途中で様々な話をしたり花達を慰めたり花達に囲まれたりと普段より集中できなかったが、ようやく課題が終わった。


「「それじゃあ私達は夕飯を作るわ」」


「僕も手伝ったほうがいい?」


「龍生って普段から料理してるの?」


「まともに何か作るのは土日ぐらいかな。さっきも言ったけど平日は朝は食パンを焼くだけだし、夜は麺を茹でることが多いから包丁を使うのはネギを切るぐらいだしな」


「その割には調味料は色々あるのね。基本の調味料である砂糖と塩胡椒と醤油はむしろ無いと困るような物だけど」

「冷蔵庫の中を見たらマヨネーズにケチャップ、麺つゆ、焼き肉のタレが開いているし」

「他にも中華調味料やお好み焼きソースが置かれているし。冷蔵庫の中にお好み焼き粉もあったし天かすも大量にあるってことは土日はよくお好み焼きを作るの?」


「そうでもないな。夏は暑くてラーメンを食べる気にあまりならなかったからうどんやそばを食べてたからな。それでたくさん買ったから天かすが大量にあるだけ。お好み焼きは月に2回程度しか作ってないな。むしろ粉を使い切れなくて困ってる。花達が昼ご飯作る時に使っても良かったけど…」


「キャベツ無いのに?卵はあったけど野菜がネギともやしぐらいしか無かったからね。キャベツがあれば作ってたと思う」


「やっぱりキャベツがないとお好み焼き粉は使わない?」


「「「「そりゃそうでしょ!キャベツ入れなきゃお好み焼きにならないよ!むしろキャベツ無しでお好み焼き作ったことあるの?」」」」


「キャベツ無しでお好み焼きを作ったことはないけど」


「「「「やっぱりそうでしょ〜。キャベツ無いのに使っても良いと言われても困るよ」」」」


「ご飯炊くにも中途半端な時に主食代わりとして焼いたことがある。何も入れずに。まあ、味はついてるし、おかずは別に作っていたから」


「「「「それじゃあお好み焼きと呼べないじゃん!」」」」


「まあ、それはそうなんだけど、大量に余ってたからどうかなって」


「明日の昼以降に使うことにするわ。野菜はいろいろ買ってきたしその中にキャベツもあるから」

「「とにかく普段あまり料理しないのだったら私達だけで作るから調味料の位置だけ教えてくれたらいいわ。ここに集まり過ぎても動けなくなるだけだし」」


「分かった」


料理は2人の花達に任せることにした。残り2人の花達は荷物整理をしていた。

邪魔にならないように明日の行く準備とをしていたら料理をしている花に質問された。


「さっきから味噌を探しているんだけどどこにも見当たらないの。
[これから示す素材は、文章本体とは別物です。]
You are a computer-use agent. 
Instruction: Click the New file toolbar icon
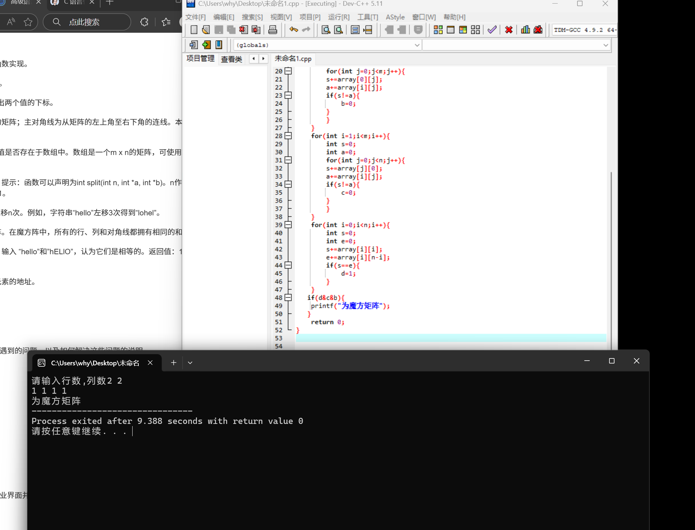point(194,30)
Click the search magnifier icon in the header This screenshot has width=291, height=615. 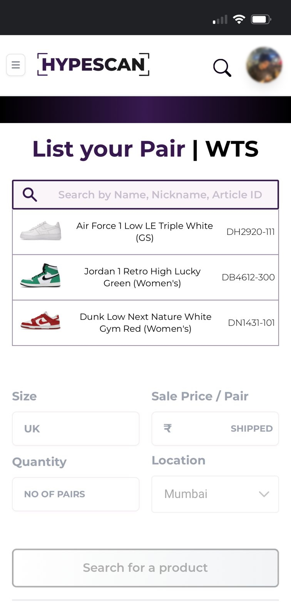coord(222,68)
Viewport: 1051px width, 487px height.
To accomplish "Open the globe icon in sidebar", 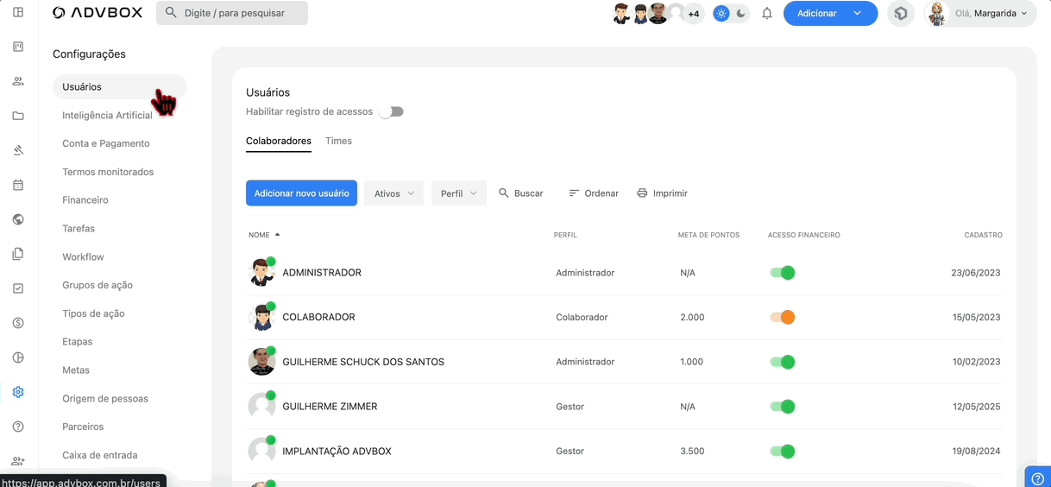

どこにあるの?」


「味噌は買ってないから家に無いけど」


「調味料が色々ある割には味噌は買っていないのね。なんで?」


「1人暮らしだと味噌汁を作るよりインスタントの方が楽だし料理に味噌あまり使わないし」


「魚焼く時とか使わないの?」


「基本焼くだけの切り身や開きの系統しか買わないからなあ。焼く時に塩をかけるくらい」


「ってことは土日に手の込んだ料理を作ったことはないと」


「そうだな」


「味噌がないなら汁物どうしようか?これだと味噌汁作れないし」

「インスタントの汁物もそんなに数なかったし」


「中華スープにすれば?中華調味料にスープの場合の分量も書いてあったから中華スープを作るのにも使えるはずだし。作ったこと無いけど」


「そうするわ。卵もあるし。って作ったこと無いならなんでそもそも買ったの?」


「中華スープは作ったこと無いってだけでチャーハンを作ったり野菜炒めを中華の味にしたい時に使っているから」


料理がほぼ完成したところで食器の数の確認をみんなで行った。その結果、僕の家にあった物と花達が持ってきた物を合わせても茶碗と汁椀が1つずつ足りなかったため、深さのあるお皿を2つ茶碗と汁椀代わりに使うことになった。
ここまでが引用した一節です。